Please reproduce the stretch from "In more typical" through "infection at bay." in the article below on the baby cured of HIV.

# [PASSAGE SHOWN]
******

U.S Baby’s HIV Infection Cured Through Very Early Treatment

When the baby girl was born in a rural hospital in July 2010, her mother had just tested positive for HIV infection. Because her mother had not received any prenatal HIV treatment, doctors knew the child was at high risk of infection. They transferred her to the University of Mississippi Medical Center in Jackson, where she came under the care of Dr. Hannah Gay, a pediatric HIV specialist.

Because of her risk, Dr. Gay put the infant on a cocktail of three HIV-fighting drugs – zidovudine (also known as AZT), lamivudine, and nevirapine – when she was just 30 hours old. Two blood tests done within the first 48 hours of the child’s life confirmed her infection and she was kept on the full treatment regimen, Persaud told reporters at the conference.

In more typical pregnancies, when an HIV-infected mother has been given drugs to reduce the risk of transmission to her child, the baby would only have been given a single drug, nevirapine.

Researchers believe use of the more aggressive antiretroviral treatment when the child was just days old likely resulted in her cure by keeping the virus from forming hard-to-treat pools of cells known as viral reservoirs, which lie dormant and out of the reach of standard medications. These reservoirs rekindle HIV infection in patients who stop therapy, and they are the reason most HIV-infected individuals need lifelong treatment to keep the infection at bay.

******

# [DATA EXTRACT]
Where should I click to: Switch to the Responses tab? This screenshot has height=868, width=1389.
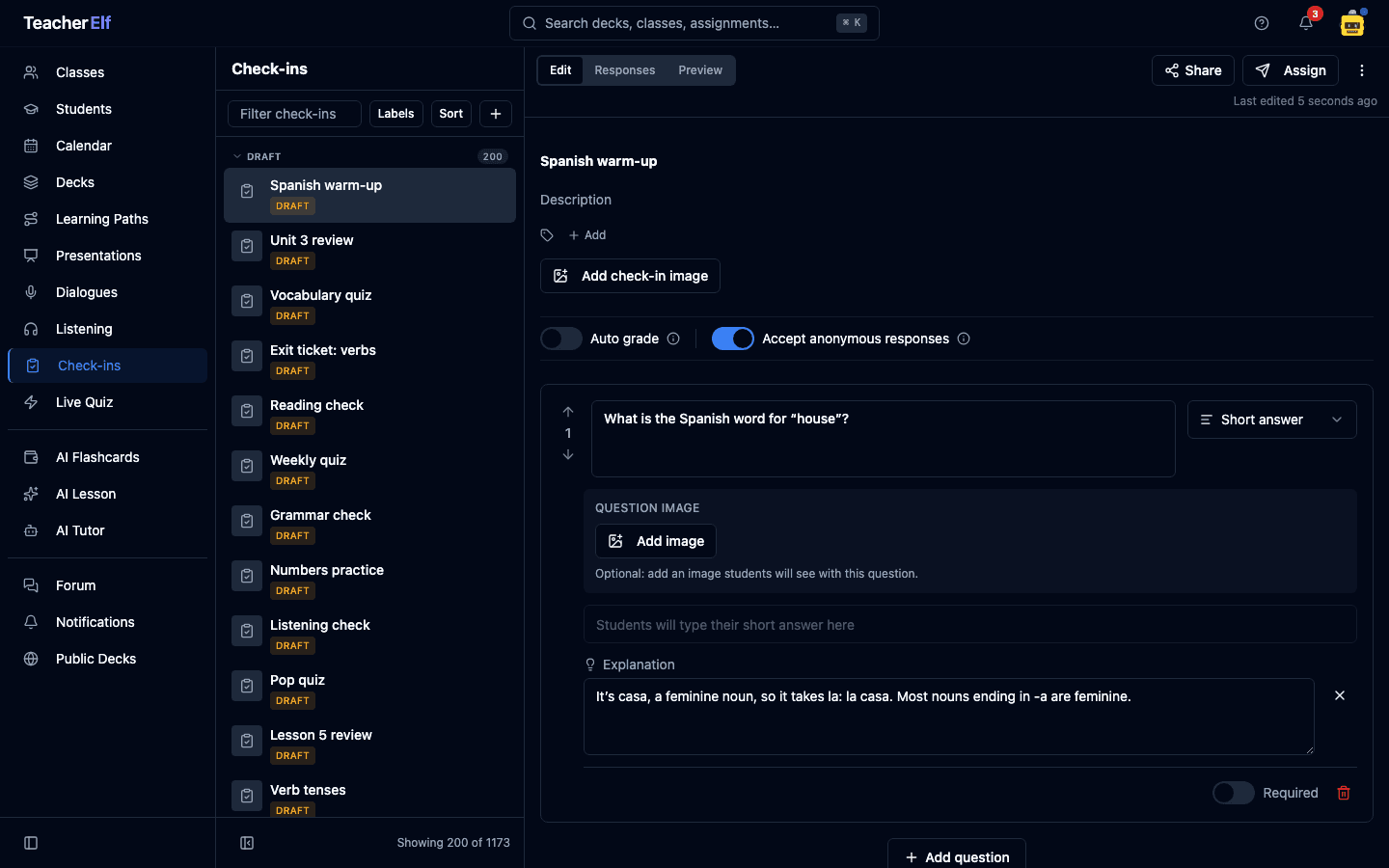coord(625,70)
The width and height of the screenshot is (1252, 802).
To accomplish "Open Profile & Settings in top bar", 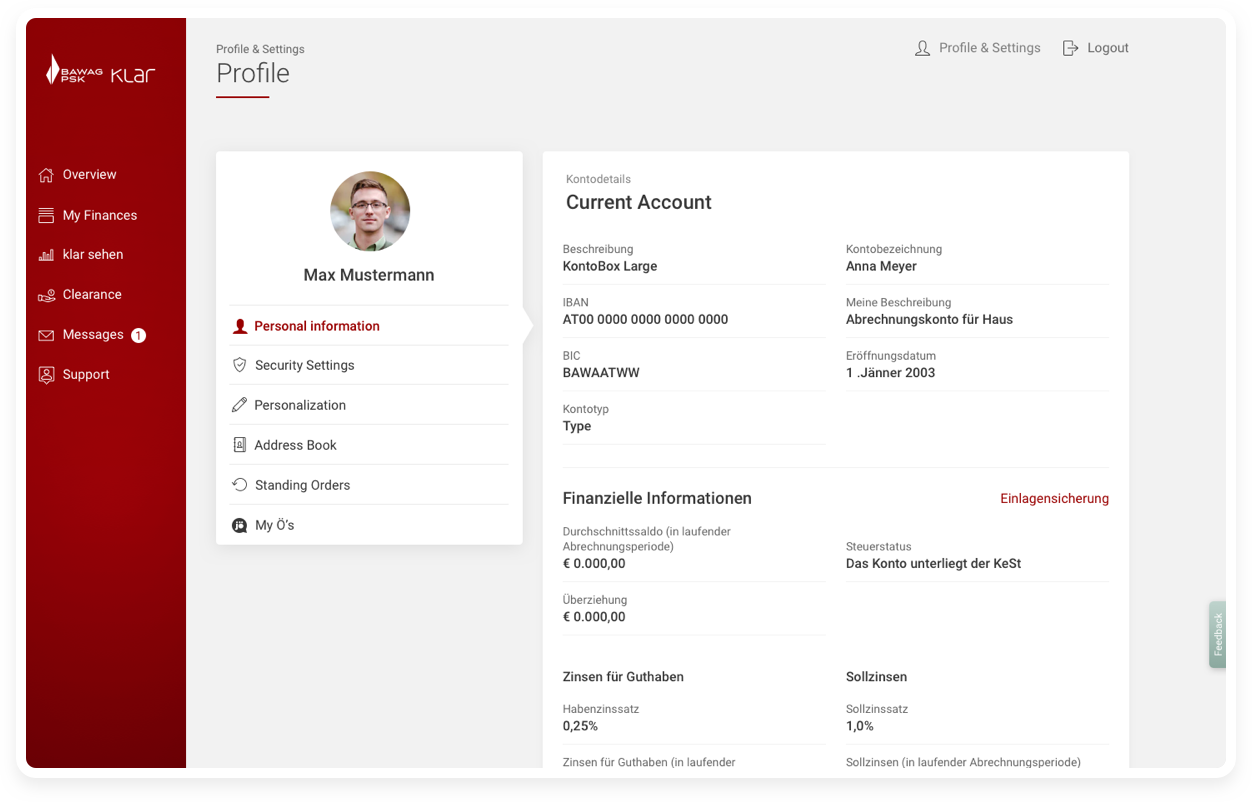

******

# [WRITTEN REPLY]
In more typical pregnancies, when an HIV-infected mother has been given drugs to reduce the risk of transmission to her child, the baby would only have been given a single drug, nevirapine.

Researchers believe use of the more aggressive antiretroviral treatment when the child was just days old likely resulted in her cure by keeping the virus from forming hard-to-treat pools of cells known as viral reservoirs, which lie dormant and out of the reach of standard medications. These reservoirs rekindle HIV infection in patients who stop therapy, and they are the reason most HIV-infected individuals need lifelong treatment to keep the infection at bay.